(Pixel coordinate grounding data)
-------
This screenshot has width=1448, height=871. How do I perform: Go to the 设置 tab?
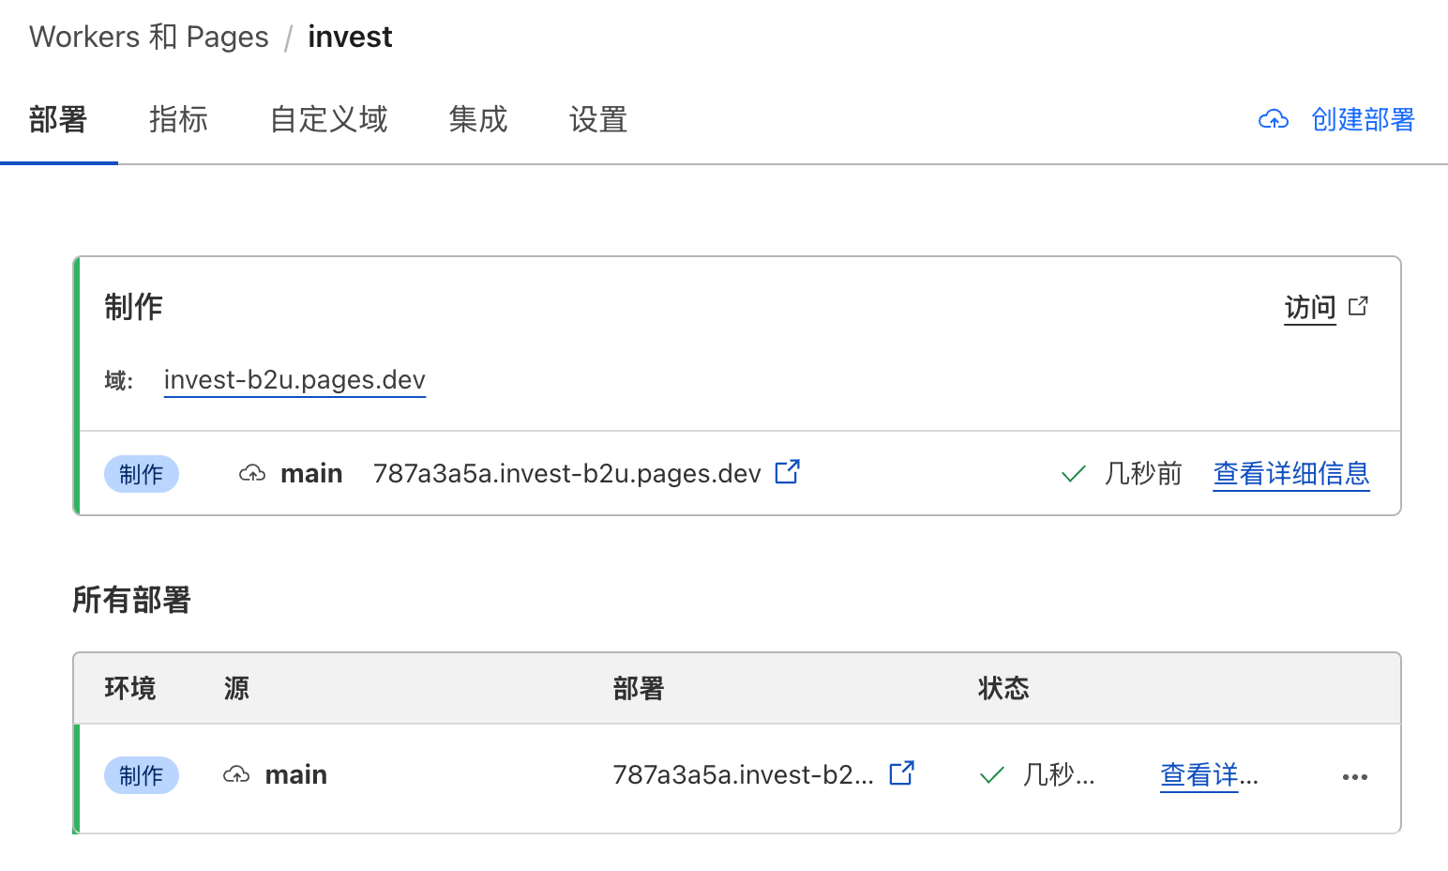click(597, 119)
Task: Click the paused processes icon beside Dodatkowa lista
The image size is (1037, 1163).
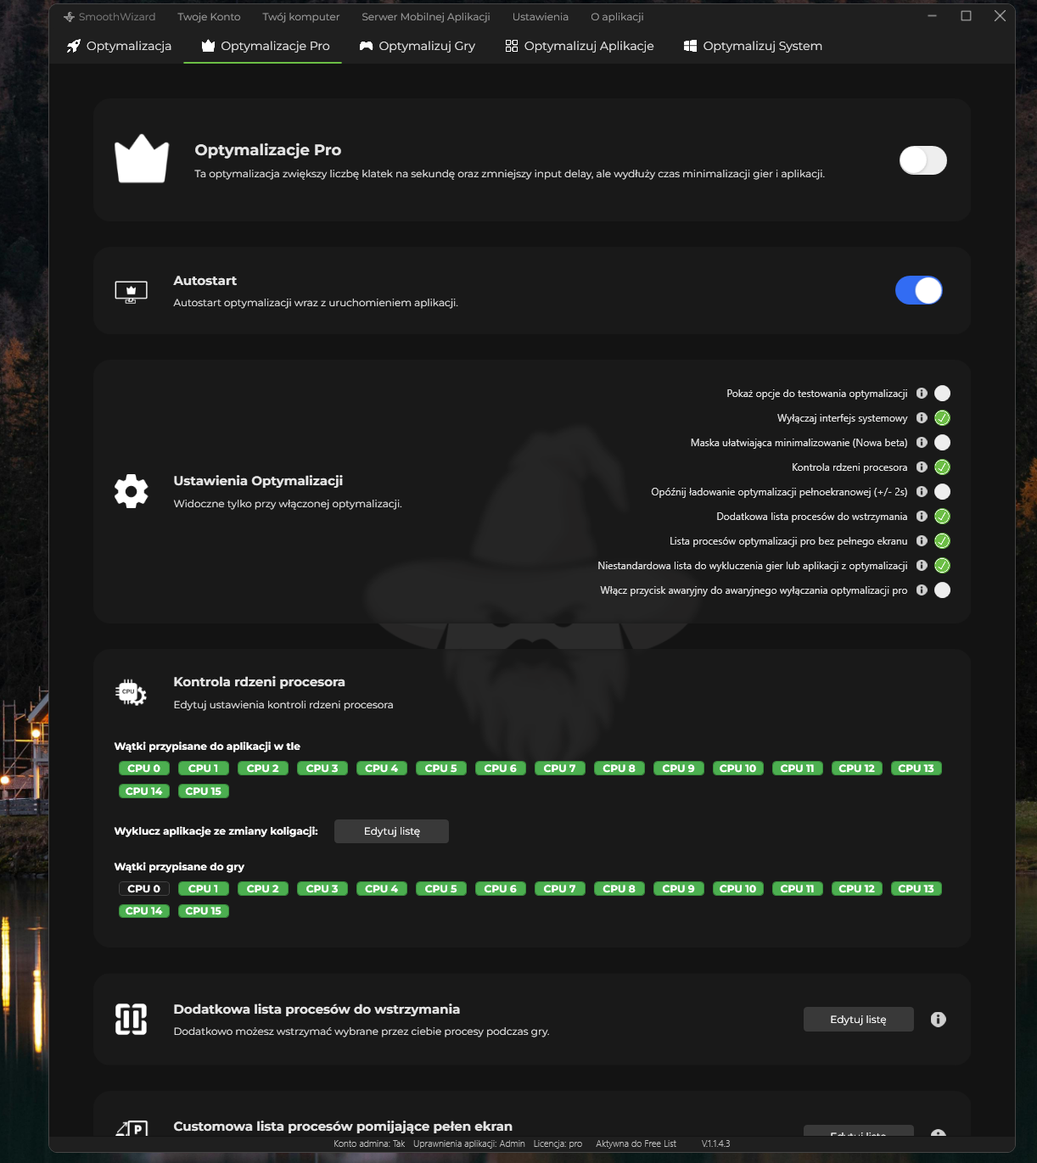Action: (x=132, y=1020)
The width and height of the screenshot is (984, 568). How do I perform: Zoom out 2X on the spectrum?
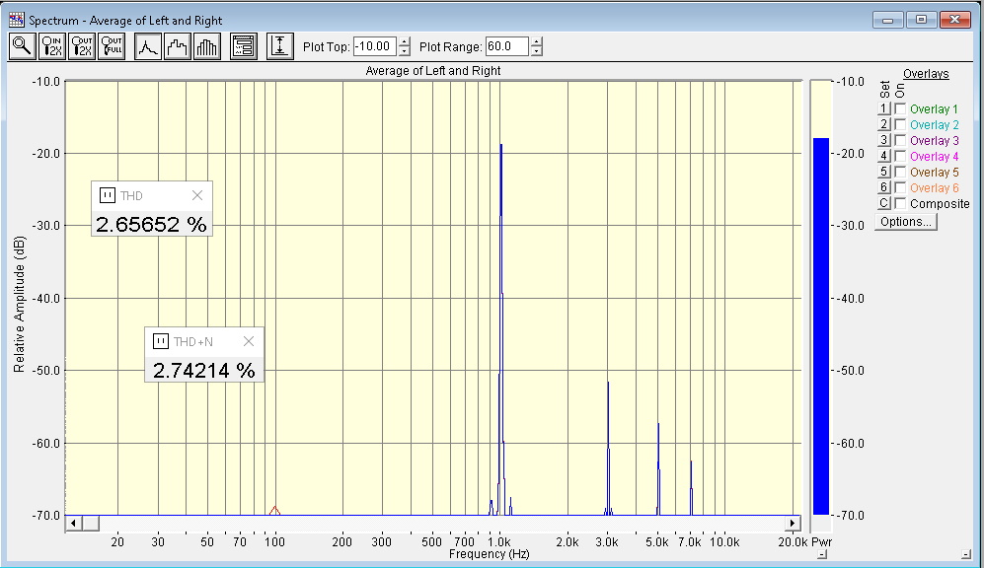[x=81, y=46]

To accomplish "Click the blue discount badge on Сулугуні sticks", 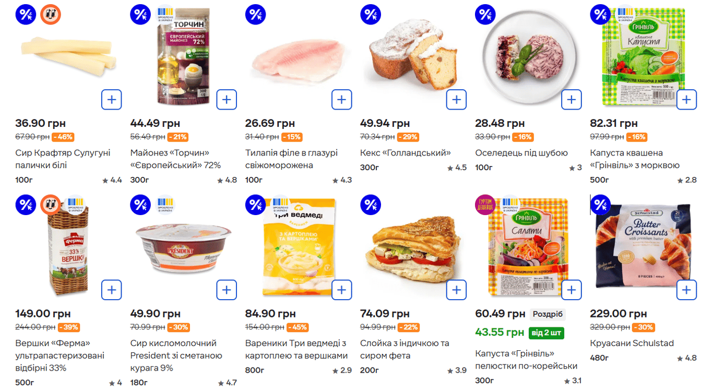I will 26,14.
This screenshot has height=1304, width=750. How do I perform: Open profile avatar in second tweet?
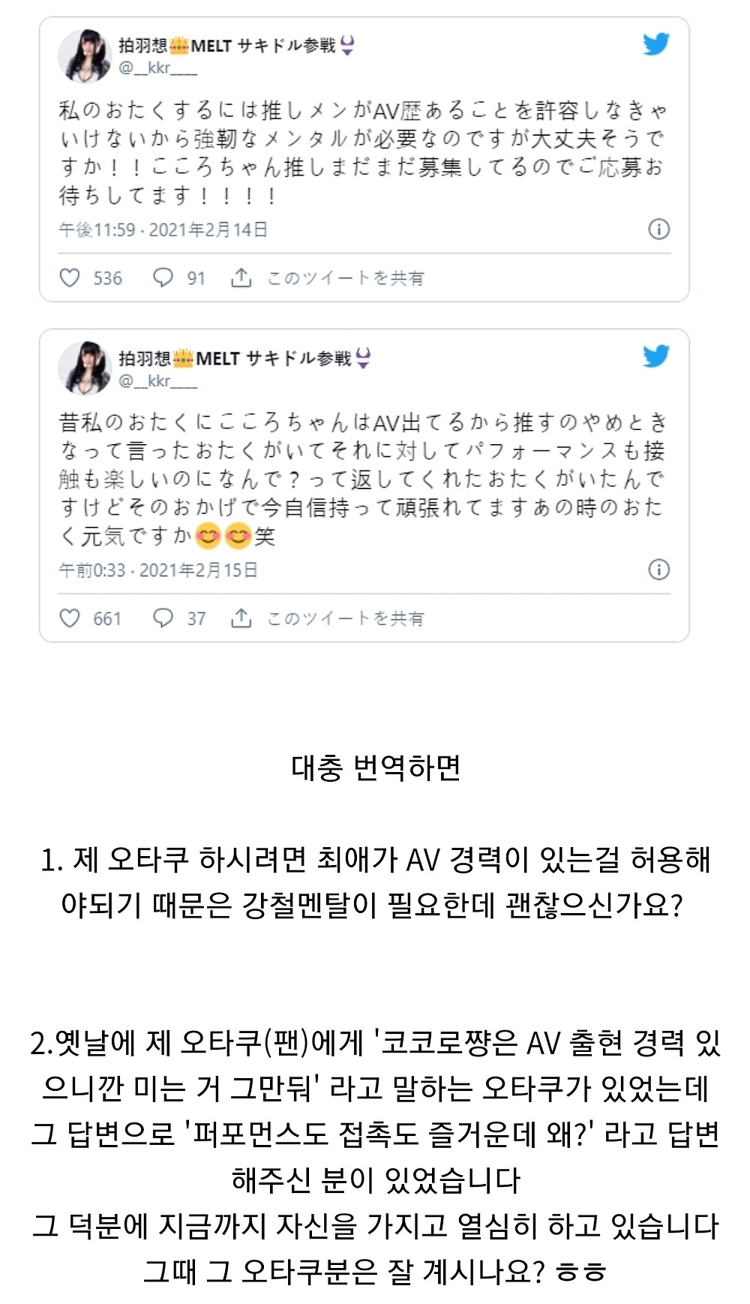click(85, 368)
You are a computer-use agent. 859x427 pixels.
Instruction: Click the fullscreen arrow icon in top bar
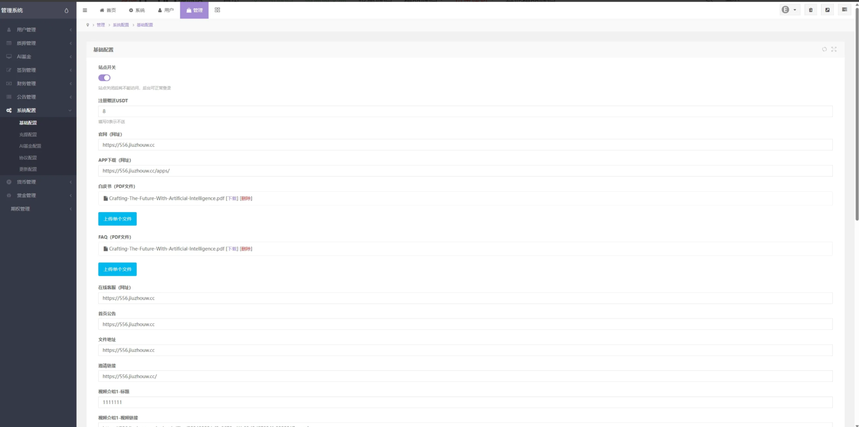coord(827,10)
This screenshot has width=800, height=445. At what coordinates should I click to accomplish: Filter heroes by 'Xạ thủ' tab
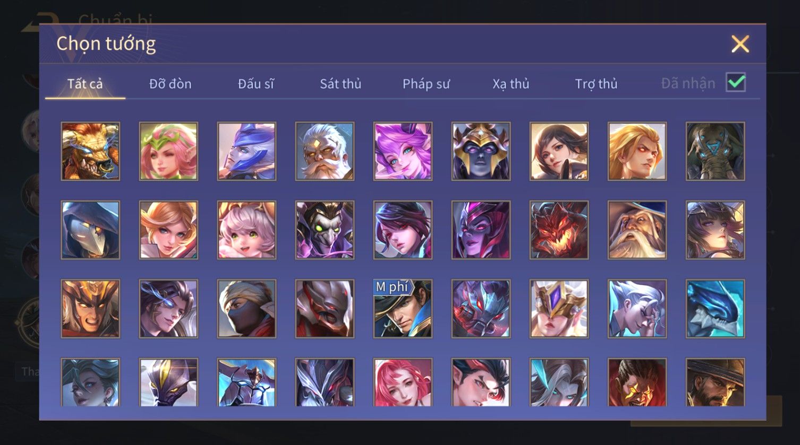click(x=510, y=84)
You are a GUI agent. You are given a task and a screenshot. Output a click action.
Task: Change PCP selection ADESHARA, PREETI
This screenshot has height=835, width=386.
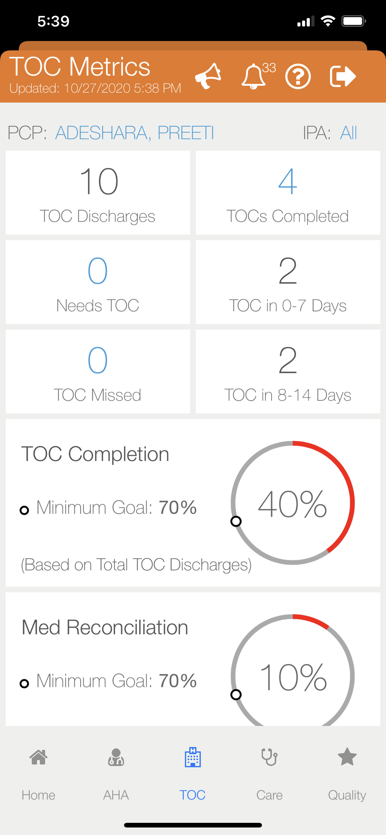(x=135, y=133)
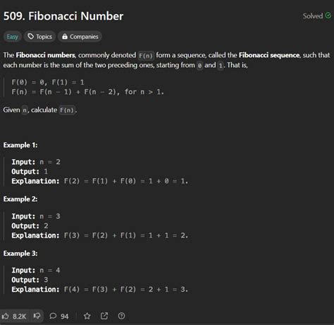Screen dimensions: 334x325
Task: Click the thumbs up like icon
Action: [5, 316]
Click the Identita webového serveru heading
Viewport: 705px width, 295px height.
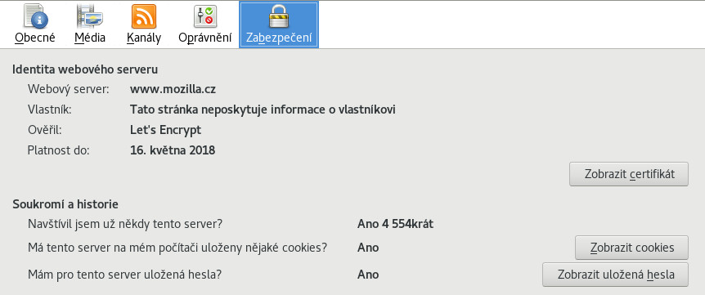click(x=85, y=69)
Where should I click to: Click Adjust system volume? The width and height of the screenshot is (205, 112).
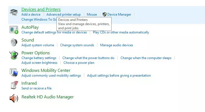(38, 45)
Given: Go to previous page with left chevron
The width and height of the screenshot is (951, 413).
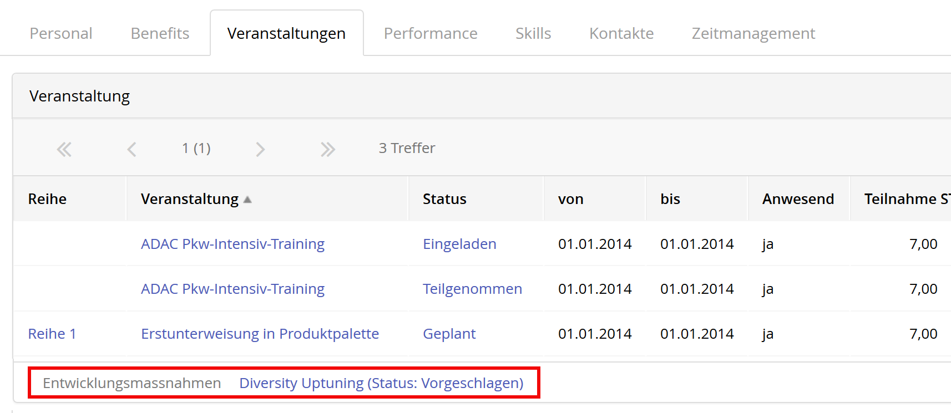Looking at the screenshot, I should pos(131,149).
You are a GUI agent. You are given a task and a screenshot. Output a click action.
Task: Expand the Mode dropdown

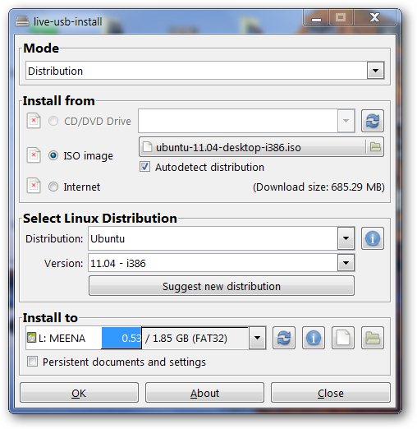[x=375, y=71]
-------
What to produce.
Please copy only the lines from the one that contains "Task: Change PCP selection ADESHARA, PREETI" through the last line of the records, exactly, and keep every picture out of the copy.

Task result.
Task: Change PCP selection ADESHARA, PREETI
This screenshot has height=835, width=386.
(x=135, y=133)
Screen dimensions: 334x325
Task: Click the thumbs up like icon
Action: [5, 316]
Click the Identita webového serveru heading
Viewport: 705px width, 295px height.
click(x=85, y=69)
Where should I click to: Click Adjust system volume? The width and height of the screenshot is (205, 112).
(38, 45)
Given: Go to previous page with left chevron
The width and height of the screenshot is (951, 413).
Looking at the screenshot, I should pos(131,149).
You are a GUI agent. You are given a task and a screenshot. Output a click action.
Task: Expand the Mode dropdown

[x=375, y=71]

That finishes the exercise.